In families affected by addiction, certain specific roles seem to evolve. These roles are more rigid and predictable, and have been described by a few well-known writers in the field of addiction and family roles. The names change from writer to writer, but the basic roles are similar.
The Second in Command:
In families where addiction is impacting the dynamics, the alcoholics or addicts often have someone on “their side,” someone who takes on the task of keeping the family functioning by keeping the person who is using as functional as possible. This person calls in sick for the drinker, or makes excuses at “Meet the Teachers Night.” They find themselves lying to the kids, the neighbors, their friends and ultimately themselves. Family systems therapists refer to this role as the Chief Enabler, or Codependent. Sometimes in the literature on addiction and alcoholism, people refer to the codependent person as “addicted to the addict.” These people seem to need the relationship more than they seem to need their own health. Let’s take a closer look at this role.
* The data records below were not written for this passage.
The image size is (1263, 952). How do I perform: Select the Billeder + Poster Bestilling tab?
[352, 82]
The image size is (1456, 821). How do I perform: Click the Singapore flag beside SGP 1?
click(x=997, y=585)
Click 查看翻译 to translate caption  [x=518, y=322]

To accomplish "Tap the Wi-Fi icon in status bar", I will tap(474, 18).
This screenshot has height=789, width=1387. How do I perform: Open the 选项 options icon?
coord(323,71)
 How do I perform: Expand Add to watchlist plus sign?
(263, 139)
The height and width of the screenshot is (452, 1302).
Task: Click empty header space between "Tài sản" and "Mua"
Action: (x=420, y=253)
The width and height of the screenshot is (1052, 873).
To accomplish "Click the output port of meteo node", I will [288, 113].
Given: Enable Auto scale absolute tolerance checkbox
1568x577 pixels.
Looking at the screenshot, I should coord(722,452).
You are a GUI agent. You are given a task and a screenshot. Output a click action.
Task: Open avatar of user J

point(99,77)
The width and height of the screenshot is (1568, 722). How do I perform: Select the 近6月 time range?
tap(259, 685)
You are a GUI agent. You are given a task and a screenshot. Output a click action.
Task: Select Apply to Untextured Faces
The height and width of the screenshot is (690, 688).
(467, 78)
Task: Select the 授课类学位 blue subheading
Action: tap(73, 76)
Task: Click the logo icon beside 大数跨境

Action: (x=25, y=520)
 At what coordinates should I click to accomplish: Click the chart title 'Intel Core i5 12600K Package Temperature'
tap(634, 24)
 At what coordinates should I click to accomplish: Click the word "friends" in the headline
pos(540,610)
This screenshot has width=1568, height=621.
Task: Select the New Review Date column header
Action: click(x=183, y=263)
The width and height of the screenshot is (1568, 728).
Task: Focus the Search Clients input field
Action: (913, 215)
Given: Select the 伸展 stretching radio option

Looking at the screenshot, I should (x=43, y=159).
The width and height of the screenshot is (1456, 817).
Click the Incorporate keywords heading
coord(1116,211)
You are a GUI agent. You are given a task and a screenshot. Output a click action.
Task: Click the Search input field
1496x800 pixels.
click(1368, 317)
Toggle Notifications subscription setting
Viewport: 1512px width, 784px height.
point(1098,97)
This role is a tough one: the job includes handling all the chores and responsibilities the drinker is not doing. The Chief Enabler just takes over, managing, organizing, acting as the Executive Director, administrative assistant, communications director, and database manager, over-functioning in all these roles (the school principal called? Your boss called? A run-in with police? “I’ll handle it” is the typical Chief Enabler response). He or she is the glue that holds the family together, usually working long hours; often at a job earning money and then at home taking care of all the details that can get left unmanaged when an addict uses.
The purpose of this role is to prevent the family (including the drinker) from experiencing the negative consequences of addiction. Of course this is impossible, which makes this person feel hopeless and frustrated, but also very important, since there are small successes and triumphs (such as a little league game attended by the addict or alcoholic, or open house at the school) along the way. The Chief Enabler feels “stuck” and often very angry about their stuckness because they know how important they are to the “success” of the family (in fact, it often feels like “if I don’t do it, it won’t get done”).
People in this role often receive much praise and support from the community. People outside the family often admire the Chief Enabler, which is one of the few positives about being in this role—often others outside the family recognize how critical the Chief Enablers actions are to the health or even survival of the family—so you hear comments like, “Mary really holds that family together.” The other side of this coin is that they also feel alone and furious at being stuck with being the responsible one who has to take care of everything. The fact that these people often do an excellent job, partly because they’ve had so much practice, is their blessing and their curse and is the catch 22 they experience as “stuckness.”